Fireworks

By Scott Bailey © 2013

(A triolet)

Hand in hand we all walk tonight
Mother, Father and loving son
Watching darkness bursting with light
Hand in hand we all walk tonight
Sky flowers blooming burn our sight
This time of year is always fun
Hand in hand we all walk tonight
Mother, Father and loving son

Originally published in A Spring of Dreams

Giving

By Scott Bailey © 2015

Life gives us all gifts
Wonderful, tearful, joyful
Death gathers them back

Image from Pixabay

Food Chain

By Scott Bailey © 2018

The carnivores
Cruising
Among the vegetarians
Only the toughest
Weeds will survive
This

Image from Pixabay

Demons

By Scott Bailey © 2013

Trick or treating
With our son
For the first time
Wishing the other
Were here
As the demons cavort
and dance
Gathering their loot
Doing their worst
Other flesh freezes
Starved of food and hope
Is one man’s fun
Another’s murder?

Image from Pixabay

Originally published in A Spring of Dreams

To the Bone

By Scott Bailey © 2013

A pounding headache
The fruit of today’s labour
Now going to sleep

Originally published in A Spring of Dreams

Dancing Waves

By Scott Bailey © 2018

Celebratory
The warming rays of the sun
Making the waves dance

Image from Pixabay

#haiku

Poppies

By Scott Bailey © 2013

Time for the flowers to bloom again
Red
Like blood
That was shed
A century ago
And every day since
One day
They will be white

Image from Pixabay

Originally published in A Spring of Dreams

Stick in the Mud

By Scott Bailey © 2018

If I am a student
Of life
The lessons
Are lost
On me
As I can change
Nothing
Stuck
In the proverbial
Mud

Image from Pixabay

Party

By Scott Bailey © 2013

Passing the parcel
Noisy musical statues
Children’s birthday joy

Image from Pixabay

Originally published in A Spring of Dreams

Storm

By Scott Bailey © 2018

Tyrant storm rages
Lashes the land in fury
Still, the flood brings hope

Image from Pixabay

Hindsight

By Scott Bailey © 2018

Age lends hindsight depth
Wisdom accrued painfully
It still doesn’t help

Image from Pixabay

Man

By Scott Bailey © 2013

I am the hunter
The bringer down of prey
The destroyer
The shadow
The bringer of fear.
I am the master of war
The hoarder of riches
The steel lord
The holder of lightning
I am strength and glory

So why do I still struggle in vain

Image from Pixabay

www.scottandrewbailey.uk

Those Who Wait

By Scott Bailey © 2018

There was a white fleck on that dark skin. Tiny and mysterious. Despite his situation, despite his thirst and an undetermined, lurking threat Dan was drawn to that fleck.

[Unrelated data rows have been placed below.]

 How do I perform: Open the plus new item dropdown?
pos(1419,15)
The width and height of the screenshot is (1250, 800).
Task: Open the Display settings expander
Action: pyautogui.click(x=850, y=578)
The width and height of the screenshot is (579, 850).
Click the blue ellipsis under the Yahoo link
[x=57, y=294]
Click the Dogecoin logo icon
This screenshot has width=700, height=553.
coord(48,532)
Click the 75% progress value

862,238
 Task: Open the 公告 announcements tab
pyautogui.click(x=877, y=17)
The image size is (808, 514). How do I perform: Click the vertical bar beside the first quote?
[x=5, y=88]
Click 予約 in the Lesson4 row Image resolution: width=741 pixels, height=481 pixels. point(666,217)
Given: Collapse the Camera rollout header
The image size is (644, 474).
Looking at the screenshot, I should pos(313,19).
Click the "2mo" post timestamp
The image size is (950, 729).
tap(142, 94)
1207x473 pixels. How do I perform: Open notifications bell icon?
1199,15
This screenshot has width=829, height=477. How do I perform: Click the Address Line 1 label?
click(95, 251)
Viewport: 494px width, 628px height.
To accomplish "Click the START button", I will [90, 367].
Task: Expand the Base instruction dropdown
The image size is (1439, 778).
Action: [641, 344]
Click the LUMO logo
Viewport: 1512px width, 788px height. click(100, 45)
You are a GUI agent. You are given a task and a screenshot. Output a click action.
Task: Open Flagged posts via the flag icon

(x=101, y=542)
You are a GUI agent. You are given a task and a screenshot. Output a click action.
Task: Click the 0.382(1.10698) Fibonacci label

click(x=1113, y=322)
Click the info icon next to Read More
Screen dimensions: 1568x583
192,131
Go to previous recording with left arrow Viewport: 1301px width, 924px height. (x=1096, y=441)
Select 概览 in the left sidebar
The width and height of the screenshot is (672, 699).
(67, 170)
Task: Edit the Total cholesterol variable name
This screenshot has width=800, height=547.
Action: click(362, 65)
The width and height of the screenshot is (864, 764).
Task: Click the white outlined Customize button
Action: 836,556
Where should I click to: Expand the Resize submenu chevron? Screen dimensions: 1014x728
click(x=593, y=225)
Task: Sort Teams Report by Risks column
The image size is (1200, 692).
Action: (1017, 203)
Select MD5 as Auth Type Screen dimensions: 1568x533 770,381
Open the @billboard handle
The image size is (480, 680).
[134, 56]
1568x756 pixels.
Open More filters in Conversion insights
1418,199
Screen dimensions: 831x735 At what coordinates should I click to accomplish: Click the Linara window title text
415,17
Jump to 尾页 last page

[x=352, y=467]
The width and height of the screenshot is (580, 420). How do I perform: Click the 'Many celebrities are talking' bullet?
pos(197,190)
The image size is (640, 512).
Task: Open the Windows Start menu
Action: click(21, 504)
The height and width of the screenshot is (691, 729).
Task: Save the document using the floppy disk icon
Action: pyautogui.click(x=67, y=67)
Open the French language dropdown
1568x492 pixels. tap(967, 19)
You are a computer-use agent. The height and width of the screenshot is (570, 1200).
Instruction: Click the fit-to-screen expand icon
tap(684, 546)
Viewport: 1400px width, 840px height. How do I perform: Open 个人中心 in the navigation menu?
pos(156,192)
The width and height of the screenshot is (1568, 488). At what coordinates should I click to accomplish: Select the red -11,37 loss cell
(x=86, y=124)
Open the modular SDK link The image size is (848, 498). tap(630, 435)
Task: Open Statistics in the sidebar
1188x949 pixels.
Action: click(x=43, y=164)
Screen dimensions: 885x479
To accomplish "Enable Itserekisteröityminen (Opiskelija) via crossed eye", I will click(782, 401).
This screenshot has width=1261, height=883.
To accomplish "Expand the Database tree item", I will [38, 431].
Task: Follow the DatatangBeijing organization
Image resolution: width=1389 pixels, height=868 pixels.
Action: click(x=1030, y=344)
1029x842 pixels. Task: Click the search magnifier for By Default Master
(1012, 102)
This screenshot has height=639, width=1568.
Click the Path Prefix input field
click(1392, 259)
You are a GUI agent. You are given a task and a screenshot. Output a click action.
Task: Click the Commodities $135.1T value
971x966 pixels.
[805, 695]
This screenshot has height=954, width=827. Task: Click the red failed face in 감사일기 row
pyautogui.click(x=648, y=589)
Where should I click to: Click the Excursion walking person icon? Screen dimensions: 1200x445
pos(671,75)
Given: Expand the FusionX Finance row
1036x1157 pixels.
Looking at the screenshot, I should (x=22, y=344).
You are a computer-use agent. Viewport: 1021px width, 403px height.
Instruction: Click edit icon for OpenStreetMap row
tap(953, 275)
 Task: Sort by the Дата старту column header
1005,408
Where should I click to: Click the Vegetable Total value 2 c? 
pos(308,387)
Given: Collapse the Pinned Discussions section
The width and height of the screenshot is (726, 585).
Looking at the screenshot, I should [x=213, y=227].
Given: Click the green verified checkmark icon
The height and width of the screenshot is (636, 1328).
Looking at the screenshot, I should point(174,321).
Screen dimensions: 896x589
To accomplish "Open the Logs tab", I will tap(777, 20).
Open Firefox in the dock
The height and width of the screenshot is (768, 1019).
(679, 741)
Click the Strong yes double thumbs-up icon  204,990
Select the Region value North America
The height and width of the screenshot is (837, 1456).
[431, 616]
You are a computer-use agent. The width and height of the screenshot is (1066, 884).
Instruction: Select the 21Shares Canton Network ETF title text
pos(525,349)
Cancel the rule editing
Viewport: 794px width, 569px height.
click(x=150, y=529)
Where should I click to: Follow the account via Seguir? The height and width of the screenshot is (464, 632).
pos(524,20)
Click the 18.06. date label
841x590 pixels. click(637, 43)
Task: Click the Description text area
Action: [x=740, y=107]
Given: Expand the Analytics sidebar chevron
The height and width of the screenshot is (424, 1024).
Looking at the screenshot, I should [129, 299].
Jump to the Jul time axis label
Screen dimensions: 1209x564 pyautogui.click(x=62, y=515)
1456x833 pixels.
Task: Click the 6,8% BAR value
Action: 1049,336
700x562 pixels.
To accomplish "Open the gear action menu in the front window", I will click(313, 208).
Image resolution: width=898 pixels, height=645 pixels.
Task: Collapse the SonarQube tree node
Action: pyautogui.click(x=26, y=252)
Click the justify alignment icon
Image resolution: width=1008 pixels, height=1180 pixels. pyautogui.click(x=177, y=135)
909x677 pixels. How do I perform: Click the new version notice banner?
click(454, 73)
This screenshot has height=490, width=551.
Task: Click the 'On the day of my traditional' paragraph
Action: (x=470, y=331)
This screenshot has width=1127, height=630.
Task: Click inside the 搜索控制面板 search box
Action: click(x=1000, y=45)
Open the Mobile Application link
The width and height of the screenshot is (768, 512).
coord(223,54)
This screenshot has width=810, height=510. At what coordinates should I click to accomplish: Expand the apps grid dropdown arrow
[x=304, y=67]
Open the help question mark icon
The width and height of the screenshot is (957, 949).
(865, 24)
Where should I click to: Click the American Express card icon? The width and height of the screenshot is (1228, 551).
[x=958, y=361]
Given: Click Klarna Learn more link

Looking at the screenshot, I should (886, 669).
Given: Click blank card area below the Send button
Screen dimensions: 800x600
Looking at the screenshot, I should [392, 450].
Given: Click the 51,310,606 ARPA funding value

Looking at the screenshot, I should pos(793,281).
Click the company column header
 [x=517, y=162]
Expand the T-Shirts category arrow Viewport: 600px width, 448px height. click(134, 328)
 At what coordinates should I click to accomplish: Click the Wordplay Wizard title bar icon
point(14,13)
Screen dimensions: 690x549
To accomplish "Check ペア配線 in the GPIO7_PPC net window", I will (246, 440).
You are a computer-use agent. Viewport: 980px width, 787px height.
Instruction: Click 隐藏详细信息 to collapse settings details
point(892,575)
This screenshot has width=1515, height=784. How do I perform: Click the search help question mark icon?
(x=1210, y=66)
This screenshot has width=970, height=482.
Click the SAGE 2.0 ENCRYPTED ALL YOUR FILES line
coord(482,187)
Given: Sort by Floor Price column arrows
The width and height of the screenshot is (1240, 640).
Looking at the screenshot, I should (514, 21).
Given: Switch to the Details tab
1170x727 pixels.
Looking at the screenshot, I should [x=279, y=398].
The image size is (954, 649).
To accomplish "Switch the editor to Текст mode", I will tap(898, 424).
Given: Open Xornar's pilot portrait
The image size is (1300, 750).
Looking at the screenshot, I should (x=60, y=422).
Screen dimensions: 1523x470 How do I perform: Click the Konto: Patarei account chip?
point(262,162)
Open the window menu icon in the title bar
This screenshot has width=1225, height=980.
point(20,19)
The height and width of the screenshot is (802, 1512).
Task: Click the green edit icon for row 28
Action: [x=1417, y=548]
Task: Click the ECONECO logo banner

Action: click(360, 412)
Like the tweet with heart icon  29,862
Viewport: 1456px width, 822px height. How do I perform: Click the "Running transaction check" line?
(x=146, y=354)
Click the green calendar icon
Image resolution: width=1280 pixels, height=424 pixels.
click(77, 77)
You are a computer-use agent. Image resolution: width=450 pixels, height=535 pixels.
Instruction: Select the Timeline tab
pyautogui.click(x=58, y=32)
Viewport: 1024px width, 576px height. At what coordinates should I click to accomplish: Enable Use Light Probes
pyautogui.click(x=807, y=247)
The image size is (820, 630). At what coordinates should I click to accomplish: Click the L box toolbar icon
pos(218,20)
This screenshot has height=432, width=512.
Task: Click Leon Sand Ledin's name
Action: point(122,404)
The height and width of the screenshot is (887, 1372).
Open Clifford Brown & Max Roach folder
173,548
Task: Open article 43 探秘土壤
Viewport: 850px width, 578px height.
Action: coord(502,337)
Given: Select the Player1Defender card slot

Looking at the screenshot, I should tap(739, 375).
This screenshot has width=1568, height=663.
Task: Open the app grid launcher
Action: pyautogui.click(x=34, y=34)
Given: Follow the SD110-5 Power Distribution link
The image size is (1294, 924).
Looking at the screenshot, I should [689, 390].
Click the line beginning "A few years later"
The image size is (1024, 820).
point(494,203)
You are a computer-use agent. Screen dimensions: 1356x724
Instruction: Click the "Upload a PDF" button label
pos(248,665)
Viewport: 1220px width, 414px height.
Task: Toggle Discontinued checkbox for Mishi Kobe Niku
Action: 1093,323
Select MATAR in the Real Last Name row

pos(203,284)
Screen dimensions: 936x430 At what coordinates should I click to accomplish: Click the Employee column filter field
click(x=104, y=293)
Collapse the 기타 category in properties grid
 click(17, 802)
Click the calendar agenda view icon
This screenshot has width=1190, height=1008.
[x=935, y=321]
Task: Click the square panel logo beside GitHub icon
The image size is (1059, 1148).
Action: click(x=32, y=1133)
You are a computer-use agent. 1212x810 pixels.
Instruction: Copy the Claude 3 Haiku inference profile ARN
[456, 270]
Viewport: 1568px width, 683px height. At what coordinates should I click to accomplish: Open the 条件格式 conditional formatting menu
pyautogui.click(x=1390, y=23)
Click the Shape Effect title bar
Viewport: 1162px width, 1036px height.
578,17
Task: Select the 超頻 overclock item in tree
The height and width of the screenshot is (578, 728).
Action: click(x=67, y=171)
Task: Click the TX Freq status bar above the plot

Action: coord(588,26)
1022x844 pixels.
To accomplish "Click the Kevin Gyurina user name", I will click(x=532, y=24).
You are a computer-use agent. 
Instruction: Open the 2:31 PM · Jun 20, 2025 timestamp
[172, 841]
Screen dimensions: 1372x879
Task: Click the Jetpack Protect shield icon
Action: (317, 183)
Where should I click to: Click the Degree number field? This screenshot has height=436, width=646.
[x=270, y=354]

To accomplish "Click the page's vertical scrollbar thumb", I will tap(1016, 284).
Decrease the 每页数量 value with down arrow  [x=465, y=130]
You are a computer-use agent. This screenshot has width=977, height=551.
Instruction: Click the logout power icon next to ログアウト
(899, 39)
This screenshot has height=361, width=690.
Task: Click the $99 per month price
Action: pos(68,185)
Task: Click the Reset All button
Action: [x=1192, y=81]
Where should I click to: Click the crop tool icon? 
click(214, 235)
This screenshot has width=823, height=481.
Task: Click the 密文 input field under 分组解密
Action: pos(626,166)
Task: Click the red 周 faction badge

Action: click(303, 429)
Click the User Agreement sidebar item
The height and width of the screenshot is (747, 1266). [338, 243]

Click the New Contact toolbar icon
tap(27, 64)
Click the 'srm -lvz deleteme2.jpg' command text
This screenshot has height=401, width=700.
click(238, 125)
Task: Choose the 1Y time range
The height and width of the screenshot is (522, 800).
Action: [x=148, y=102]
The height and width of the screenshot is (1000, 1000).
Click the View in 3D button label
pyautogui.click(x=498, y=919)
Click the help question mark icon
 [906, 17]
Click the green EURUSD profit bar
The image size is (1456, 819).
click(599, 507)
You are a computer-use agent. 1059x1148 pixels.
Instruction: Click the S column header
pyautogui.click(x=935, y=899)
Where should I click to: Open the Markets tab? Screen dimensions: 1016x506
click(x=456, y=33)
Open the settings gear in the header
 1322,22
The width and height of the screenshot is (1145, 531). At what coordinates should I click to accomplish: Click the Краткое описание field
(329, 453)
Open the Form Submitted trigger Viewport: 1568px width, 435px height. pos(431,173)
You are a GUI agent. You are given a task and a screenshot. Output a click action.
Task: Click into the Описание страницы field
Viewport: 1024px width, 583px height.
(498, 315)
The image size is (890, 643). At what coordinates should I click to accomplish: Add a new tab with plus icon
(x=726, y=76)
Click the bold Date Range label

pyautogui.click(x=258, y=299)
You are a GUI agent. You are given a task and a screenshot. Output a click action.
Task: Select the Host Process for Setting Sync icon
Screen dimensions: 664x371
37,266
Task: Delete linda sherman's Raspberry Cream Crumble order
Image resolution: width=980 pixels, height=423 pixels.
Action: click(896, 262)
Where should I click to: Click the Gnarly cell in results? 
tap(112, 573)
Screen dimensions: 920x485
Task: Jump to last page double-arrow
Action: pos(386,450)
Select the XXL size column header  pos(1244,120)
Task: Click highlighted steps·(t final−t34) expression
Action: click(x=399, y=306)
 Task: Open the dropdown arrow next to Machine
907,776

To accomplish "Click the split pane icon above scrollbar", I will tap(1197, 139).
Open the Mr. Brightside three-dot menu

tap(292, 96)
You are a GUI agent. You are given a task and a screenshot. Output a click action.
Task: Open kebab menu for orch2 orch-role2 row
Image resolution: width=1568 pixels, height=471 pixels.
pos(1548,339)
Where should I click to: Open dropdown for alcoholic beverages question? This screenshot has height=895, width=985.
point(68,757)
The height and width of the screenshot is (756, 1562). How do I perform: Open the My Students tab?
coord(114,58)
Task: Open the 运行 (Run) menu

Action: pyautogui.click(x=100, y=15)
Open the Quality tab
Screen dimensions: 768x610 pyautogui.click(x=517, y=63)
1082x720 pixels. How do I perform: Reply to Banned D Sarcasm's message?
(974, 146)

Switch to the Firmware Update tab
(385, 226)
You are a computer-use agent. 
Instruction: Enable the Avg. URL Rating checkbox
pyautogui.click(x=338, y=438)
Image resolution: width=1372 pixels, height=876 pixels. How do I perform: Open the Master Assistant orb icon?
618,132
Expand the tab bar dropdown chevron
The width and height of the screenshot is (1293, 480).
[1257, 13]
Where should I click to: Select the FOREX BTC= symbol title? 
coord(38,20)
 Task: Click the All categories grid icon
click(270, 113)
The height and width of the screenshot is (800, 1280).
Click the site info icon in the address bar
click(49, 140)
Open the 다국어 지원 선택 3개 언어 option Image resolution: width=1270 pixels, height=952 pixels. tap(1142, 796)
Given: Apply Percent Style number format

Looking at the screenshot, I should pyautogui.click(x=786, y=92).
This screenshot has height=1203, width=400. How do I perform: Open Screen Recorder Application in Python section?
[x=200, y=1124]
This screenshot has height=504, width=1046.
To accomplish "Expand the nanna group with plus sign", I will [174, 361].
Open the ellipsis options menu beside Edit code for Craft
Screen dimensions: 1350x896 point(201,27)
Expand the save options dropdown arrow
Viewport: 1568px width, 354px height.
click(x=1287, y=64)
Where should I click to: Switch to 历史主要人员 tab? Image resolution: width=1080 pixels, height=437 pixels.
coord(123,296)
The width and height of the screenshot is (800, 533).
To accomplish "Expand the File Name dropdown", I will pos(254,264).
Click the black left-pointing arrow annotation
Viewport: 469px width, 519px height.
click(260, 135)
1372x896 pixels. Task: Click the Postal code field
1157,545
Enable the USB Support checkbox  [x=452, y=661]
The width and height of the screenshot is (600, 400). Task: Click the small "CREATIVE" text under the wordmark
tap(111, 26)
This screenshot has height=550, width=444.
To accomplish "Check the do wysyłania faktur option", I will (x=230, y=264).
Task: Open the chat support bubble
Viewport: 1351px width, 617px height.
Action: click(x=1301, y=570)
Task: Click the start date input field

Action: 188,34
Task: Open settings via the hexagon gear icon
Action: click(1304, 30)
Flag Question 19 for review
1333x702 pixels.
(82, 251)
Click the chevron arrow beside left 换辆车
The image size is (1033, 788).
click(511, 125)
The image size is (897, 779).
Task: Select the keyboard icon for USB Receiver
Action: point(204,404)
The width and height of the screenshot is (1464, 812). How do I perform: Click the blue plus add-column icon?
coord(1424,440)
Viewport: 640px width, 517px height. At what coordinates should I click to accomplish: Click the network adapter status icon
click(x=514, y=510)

It sat on his captor’s left cheek, just beneath the deep well of his eye. Neither the man’s sweat or occasional movements seemed to shake it.

What was it? A fleck of stone? A crumb? It did not belong there and it was starting to annoy Dan.

His captor did not appear to notice it.

That annoyed him even more and he did not understand why.

Was it correct to think of the man as his captor? He was not preventing Dan from leaving.

He was not helping him either. That was the point. Without help, he would die out here in the bush. He was spent. He did not even have the energy to struggle any more.

He had lost his way in his arrogance, thinking he could travel the outback like those explorers he loved to read about.

He was no explorer. He should have stayed behind his desk. But he had wanted to see something of the land he had been helping to administer for so long. He had wanted to see the fruits of his work.

He had wanted to feel first-hand the pride of taming this uncivilized wilderness.

That was what had drawn him over the wide seas to the other side of the world. The promise of adventure. The chance to relive the dreams of a young schoolboy. The final chance to push the last frontier. To achieve man’s mastery of the world and complete the map.

His dreams had outstripped his abilities. He realised that now. If he had not been so dry he would have shed tears.

At some level, he supposed he had always known this. That’s why he had spent his life here behind his desk. Dispensing mastery through letters and paperwork. Bringing the world to order, bringing knowledge to the dark places of the earth.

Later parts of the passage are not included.